Quels sont les principaux motifs de satisfaction pour la filière bois ?

Georges-Henri Florentin : Ces actions auront permis d’augmenter la part de bois dans les bâtiments et équipements des JOP (environ 28% contre de l’ordre de 8% environ dans la construction en 2018).

En matière de résultats sur la traçabilité de la provenance des bois, même si les données n’ont pas toutes la même fiabilité, les résultats sont éloquents :

  • sur le village olympique, 65% des bois mis en œuvre sont d’origine française (75% pour les structures) ;
  • trente mille tonnes d’équivalents carbone sont stockés pour au moins 50 ans ;
  • 100% des bâtiments de logements de moins de 28 mètres du VOP sont en structure bois ;
  • 200 millions d’€ de chiffre d’affaires pour la filière, soit le travail sur un an de 1200 salariés de la filière…

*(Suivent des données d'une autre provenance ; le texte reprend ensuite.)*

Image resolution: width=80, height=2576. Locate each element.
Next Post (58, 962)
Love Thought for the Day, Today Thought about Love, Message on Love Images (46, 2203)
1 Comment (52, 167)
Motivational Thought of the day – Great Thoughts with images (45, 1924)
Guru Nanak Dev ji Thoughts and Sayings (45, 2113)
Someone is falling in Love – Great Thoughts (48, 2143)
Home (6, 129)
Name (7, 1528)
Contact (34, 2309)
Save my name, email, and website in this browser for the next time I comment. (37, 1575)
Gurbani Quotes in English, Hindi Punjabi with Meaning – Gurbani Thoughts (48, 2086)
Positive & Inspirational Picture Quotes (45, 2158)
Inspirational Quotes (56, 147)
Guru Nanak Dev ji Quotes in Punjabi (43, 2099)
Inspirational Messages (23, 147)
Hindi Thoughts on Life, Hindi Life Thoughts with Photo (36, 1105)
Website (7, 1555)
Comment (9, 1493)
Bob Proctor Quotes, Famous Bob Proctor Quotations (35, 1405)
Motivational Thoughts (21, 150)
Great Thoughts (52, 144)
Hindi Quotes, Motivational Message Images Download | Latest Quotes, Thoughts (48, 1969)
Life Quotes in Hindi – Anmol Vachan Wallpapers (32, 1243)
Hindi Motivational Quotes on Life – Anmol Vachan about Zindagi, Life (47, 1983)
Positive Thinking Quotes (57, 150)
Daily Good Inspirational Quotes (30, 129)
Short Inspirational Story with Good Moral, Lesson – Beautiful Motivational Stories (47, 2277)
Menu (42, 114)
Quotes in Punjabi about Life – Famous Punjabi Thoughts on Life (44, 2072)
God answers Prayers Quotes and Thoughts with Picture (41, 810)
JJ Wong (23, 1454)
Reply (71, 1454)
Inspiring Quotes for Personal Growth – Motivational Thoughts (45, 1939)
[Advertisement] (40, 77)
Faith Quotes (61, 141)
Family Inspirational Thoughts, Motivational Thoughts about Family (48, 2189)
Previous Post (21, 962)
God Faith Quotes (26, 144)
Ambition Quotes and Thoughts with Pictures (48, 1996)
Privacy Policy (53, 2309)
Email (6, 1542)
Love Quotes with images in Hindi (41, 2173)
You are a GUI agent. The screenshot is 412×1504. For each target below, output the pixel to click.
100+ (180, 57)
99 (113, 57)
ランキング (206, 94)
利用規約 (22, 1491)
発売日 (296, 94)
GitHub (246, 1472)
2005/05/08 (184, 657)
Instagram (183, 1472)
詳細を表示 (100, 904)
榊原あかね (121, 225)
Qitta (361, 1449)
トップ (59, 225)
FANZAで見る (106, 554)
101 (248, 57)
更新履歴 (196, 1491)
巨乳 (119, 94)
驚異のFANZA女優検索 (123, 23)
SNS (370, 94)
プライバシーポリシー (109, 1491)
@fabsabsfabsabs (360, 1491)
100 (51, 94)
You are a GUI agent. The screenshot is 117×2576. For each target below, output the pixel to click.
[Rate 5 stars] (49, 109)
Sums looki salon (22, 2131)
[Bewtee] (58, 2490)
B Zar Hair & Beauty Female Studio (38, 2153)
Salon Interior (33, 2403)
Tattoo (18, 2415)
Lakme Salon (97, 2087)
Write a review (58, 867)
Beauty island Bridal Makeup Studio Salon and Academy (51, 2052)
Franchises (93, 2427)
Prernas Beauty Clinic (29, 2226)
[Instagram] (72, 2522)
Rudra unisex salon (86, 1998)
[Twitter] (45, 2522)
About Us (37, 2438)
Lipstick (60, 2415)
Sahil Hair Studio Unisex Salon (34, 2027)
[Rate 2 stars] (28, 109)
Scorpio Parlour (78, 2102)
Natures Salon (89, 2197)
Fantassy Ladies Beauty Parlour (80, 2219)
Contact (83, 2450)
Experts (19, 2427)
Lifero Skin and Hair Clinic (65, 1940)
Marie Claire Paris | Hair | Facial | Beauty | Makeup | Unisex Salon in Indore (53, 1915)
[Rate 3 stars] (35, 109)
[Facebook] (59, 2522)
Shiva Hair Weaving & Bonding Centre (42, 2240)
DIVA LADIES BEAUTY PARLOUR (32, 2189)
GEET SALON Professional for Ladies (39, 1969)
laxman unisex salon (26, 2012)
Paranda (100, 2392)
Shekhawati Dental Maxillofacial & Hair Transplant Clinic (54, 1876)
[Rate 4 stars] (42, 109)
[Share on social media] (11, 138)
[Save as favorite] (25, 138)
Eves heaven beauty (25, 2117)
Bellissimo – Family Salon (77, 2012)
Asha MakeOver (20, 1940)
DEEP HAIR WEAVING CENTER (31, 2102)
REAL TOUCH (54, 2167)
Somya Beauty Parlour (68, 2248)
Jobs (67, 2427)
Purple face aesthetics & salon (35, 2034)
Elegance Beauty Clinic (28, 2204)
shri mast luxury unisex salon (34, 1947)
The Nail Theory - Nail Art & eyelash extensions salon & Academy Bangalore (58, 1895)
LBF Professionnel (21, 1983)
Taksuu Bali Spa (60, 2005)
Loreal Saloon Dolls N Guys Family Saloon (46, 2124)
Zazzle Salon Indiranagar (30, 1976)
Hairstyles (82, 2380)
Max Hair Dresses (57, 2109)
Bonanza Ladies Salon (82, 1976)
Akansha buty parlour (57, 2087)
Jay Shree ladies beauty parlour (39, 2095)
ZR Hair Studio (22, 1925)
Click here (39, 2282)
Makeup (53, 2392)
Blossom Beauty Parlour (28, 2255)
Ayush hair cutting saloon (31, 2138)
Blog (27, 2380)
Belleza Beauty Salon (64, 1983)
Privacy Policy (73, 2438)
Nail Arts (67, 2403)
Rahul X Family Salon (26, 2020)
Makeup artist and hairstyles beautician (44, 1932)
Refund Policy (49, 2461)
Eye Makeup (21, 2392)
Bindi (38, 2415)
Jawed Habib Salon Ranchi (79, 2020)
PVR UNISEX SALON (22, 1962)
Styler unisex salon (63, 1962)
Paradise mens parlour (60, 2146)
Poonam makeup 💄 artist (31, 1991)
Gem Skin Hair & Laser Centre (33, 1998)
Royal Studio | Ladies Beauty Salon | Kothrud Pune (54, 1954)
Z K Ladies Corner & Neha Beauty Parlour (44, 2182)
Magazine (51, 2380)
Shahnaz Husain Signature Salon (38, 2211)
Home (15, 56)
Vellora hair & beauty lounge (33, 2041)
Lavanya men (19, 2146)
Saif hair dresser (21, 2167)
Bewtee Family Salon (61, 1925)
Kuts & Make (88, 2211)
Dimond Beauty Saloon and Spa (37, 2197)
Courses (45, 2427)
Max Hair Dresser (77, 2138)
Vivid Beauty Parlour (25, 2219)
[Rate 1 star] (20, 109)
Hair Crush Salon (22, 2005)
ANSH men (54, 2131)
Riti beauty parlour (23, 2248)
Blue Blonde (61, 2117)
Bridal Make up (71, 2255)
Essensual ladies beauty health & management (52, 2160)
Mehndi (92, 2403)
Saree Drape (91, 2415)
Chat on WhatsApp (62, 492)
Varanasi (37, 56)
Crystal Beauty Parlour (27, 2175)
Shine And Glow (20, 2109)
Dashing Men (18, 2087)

Qui aurait imaginé ce résultat au lancement de l’action ?

« Une catène du Centre Aquatique Olympique, comme un livre, c’est un arbre qui va dire à la forêt qu’il y a encore une vie après la mort. »

 

 

 

 

 

Un projet en 6 étapes-clés

  1. Septembre 2017 : la France a gagné l’organisation des Jeux de Paris. Le dossier en a été accepté dans l’objectif d’en faire les premiers jeux bas carbone des temps modernes.
  2. Printemps 2018 : le bureau du Comité Stratégique de la Filière Bois et le Conseil d’Administration de France Bois Forêt suivent Georges-Henri Florentin sur l’opportunité médiatique de valoriser la construction bois au travers de cet événement.
  3. Les présidents de filière adhèrent à l’idée et la transforment en l’un des deux projets structurants du Contrat Stratégique de filière 2019 – 2022.
  4. L’objectif est de réaliser « des bâtiments et équipements bois exemplaires, utilisant 50% de bois français». Dès l’été 2018, France Bois 2024 est créée. La structure est légère. Le financement uniquement collectif est assuré paritairement par France Bois Forêt et par le CODIFAB.
  5. Conscients que la « construction bois » repose sur le principe de la mixité des matériaux, France Bois 2024 retient comme devise les valeurs olympiques : « Excellence, amitié, respect».
  6. France Bois 2024 active, en tant que de besoin, les compétences techniques économiques et juridiques nécessaires. Tous les résultats sont rendus accessibles en libre-service sur le site : francebois2024.com . Ils reviendront à la filière à l’issue des jeux.

 

 Le livre héritage : « 2024, le bois sur le podium pour décarboner la construction »

Outre la remise des documents, d’une base de données de photos et de cinq films, un livre héritage de 130 pages illustré des principales photos des ouvrages a été réalisé grâce à 39 auteurs ayant personnellement participé à cette aventure humaine. S’y côtoient le Délégué Interministériel aux Jeux Olympiques et le ministre de l’Agriculture, un certain nombre de scieurs, de lamellistes, de fabricants de CLT (Cross Laminated Timber), d’architectes, de constructeurs et de compagnons charpentiers.